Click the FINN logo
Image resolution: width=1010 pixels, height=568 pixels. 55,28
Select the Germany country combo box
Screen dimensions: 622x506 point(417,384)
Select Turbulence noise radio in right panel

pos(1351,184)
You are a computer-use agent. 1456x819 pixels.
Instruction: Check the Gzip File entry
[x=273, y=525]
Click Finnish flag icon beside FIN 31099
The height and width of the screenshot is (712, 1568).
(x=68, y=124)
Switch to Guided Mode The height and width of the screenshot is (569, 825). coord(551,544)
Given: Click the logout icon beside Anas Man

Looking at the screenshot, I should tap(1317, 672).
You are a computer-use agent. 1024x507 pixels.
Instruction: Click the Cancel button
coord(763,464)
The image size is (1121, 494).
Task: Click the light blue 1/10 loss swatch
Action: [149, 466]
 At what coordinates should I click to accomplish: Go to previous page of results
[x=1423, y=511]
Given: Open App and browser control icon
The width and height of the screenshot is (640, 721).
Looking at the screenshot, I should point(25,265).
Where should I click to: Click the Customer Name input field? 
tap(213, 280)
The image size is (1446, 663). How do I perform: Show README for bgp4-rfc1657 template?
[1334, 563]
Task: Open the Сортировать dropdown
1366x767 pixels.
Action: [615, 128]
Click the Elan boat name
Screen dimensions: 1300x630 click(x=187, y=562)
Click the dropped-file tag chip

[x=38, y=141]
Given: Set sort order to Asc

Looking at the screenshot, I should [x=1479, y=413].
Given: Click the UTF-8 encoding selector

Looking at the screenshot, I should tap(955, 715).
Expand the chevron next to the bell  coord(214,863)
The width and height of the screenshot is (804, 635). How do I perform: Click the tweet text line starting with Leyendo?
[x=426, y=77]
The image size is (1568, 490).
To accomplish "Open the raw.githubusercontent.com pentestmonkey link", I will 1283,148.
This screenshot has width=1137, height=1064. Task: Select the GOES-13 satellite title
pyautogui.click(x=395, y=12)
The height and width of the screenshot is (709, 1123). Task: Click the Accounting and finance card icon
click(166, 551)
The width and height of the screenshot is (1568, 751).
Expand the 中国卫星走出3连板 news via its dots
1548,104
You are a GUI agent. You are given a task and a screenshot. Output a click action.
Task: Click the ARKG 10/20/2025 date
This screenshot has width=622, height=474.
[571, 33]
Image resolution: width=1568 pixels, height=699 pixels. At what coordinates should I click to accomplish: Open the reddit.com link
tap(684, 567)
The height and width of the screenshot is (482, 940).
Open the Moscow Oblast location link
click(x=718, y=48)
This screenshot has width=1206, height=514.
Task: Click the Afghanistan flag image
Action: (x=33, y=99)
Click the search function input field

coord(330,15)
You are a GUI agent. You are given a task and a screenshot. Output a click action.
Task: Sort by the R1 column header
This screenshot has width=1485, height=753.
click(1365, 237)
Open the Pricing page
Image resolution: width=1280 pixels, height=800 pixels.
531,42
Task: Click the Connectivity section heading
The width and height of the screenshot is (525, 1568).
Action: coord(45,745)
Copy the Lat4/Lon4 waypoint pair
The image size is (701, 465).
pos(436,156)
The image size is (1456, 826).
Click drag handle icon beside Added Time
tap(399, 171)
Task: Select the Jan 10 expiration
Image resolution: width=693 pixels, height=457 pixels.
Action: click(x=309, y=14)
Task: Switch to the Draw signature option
==========
PROBLEM REQUIREMENTS: A verbatim copy of the lines from the one with "Task: Sort by the R1 column header" to the end of the listing is the whole answer.

WRITTEN RESPONSE:
Task: Sort by the R1 column header
This screenshot has width=1485, height=753.
click(1365, 237)
Open the Pricing page
Image resolution: width=1280 pixels, height=800 pixels.
531,42
Task: Click the Connectivity section heading
The width and height of the screenshot is (525, 1568).
Action: coord(45,745)
Copy the Lat4/Lon4 waypoint pair
The image size is (701, 465).
pos(436,156)
The image size is (1456, 826).
Click drag handle icon beside Added Time
tap(399, 171)
Task: Select the Jan 10 expiration
Image resolution: width=693 pixels, height=457 pixels.
Action: click(x=309, y=14)
Task: Switch to the Draw signature option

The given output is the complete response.